Eight B. schlosseri microsatellites, BS-2, BS-8, BS-9 (Abdoullaye
et al., 2010), BS-811 (Pancer, Gershon, & Rinkevich, 1994), PB-29,
PB-41, PB-49 and PBC-1 (Stoner, Quattro, & Weissman, 1997) were
amplified by polymerase chain reaction (PCR) using specific primers
under the following conditions: 95°C, 4min; 35x [94°C, 60s; 48-56°C,
60s; 72°C, 60s], 72°C, 45min; 10°C. The PCR-mix (10µl) containing 5µl
2x Taq PCR MasterMix (KT201, Tiangen Biotech Beijing.), 3.9µl
DDW, 0.1µl primer mix and 1µl DNA. The PCR products were run on 1.5%
agar in gel electrophoresis to determine amplification success. When
unsuccessful, PCR was repeated several times using deviant protocols.
1µl of PCR product mix of four primers were added to 0.4µl LIZ 500 size
standard and 8.6µl formamide per well and were analyzed using the
ABI-PRISM 310 sequencer. The length of the microsatellite alleles was
evaluated using GeneMapper 5.0 (Applied Biosystems) software package.
Where in doubt, peak sizes were shared and discussed with other
researchers and amplifications were repeated when necessary.
Data analysis
The analysis considered four geographic scales.
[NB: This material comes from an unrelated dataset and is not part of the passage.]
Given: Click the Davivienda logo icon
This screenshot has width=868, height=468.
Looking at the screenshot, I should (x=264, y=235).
On the local scale, each
site (Des Moines, Edmonds, Shilshole and Shelton), was analyzed
separately. On the regional scale, all four sites were simultaneously
compared. On the US west coast scale, the results on the Puget Sound
area were compared with two southern sites in central California: Santa
Cruz (Reem et al., 2013a) and Moss Landing (Karahan et al., 2016).
Finally, allelic patterns from worldwide sites were compared on an
international scale.
The alleles were binned using AutoBin v 0.9 (Guichoux et al., 2011) and
checked for scoring errors using Micro-Checker v. 2.2.3 (Van Oosterhout,
Hutchinson, Wills, & Shipley, 2004). The frequency of null alleles was
calculated in FreeNA using the EM algorithm (Chapuis & Estoup, 2007).
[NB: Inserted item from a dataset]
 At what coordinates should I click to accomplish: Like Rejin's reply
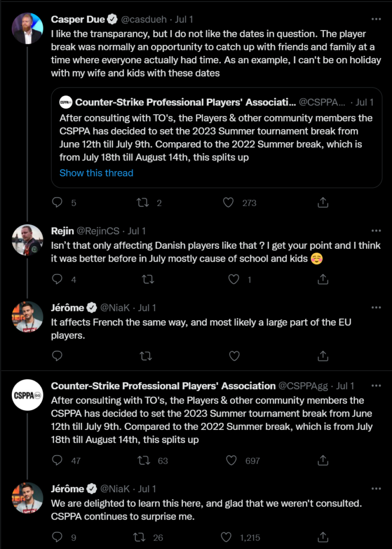tap(234, 279)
Null alleles might bias the outcome of the analysis, therefore pairwise
population differentiation (Fst) was calculated with and without the
excluding null alleles (ENA) correction in FreeNA using 50,000 bootstrap
iterations. A two-tailed t-test was used to compare these two Fst
estimates.
Allele frequencies, private alleles (for each location, for each
sampling year and for the entire list of samples), observed and expected
heterozygosity, population differentiation (Dest), population structure
(Fst) and the inbreeding coefficient (Fis) (both using the G-statistic
approach), Nei genetic distances and Mantel tests were calculated in
GenAlEx v.6.51b2 (Peakall & Smouse, 2012). The allelic richness was
calculated in FSTAT (Goudet, 2003) using Hurlbert’s (1971) rarefaction
approach as modified by Petit, Mousadik and Ponst (1998), while HP-Rare
(Kalinowski, 2005) was used to calculate private allelic richness. The
significance of the deviance in heterozygosity was tested using the
GENEPOP online version (http://www.genepop.curtin.edu.au).
Bayesian Analysis of Population Structure BAPS (Corander, Waldmann,
Marttinen, & Sillanpää, 2004) and STRUCTURE v.2.1 (Pritchard, Stephens,
& Donnelly, 2000) were used for the Bayesian structure analysis, and
BAPS to determine the gene flow between different populations. In BAPS,
we used the clustering groups of individual option for the analysis and
in STRUCTURE, the length of the Burn-in period was set to 100,000 and
the number of Markov-chain-Monte-Carlo repetitions to
106. The number of clusters, K , was allowed to
range between one and ten and five iterations for each K were
carried out. The optimal K was chosen using the Structure
harvester (Earl & vonHoldt, 2012) and the different runs aligned using
CLUMPP (Jakobsson & Rosenberg, 2007). This step was repeated three
times to evaluate if the number of clusters is consistent. Population
clustering should be used with caution due to the different assumptions
of the programs (Sinai et al., 2019), therefore NetStruct was used as a
third method for analyzing the population structure using the network
theory (Greenbaum, Templeton, & Bar-David, 2015). After an initial run,
the threshold was set between 0.2 and 0.4 and 999 permutations were
carried out. The genetic drift (Fs’) was calculated in TempoFS (Jorde &
Ryman, 2007). Pairwise Fst, a measure of population structure that is
commonly used for showing population differentiation, was calculated in
Arlequin (Excoffier, Laval, & Schneider, 2005).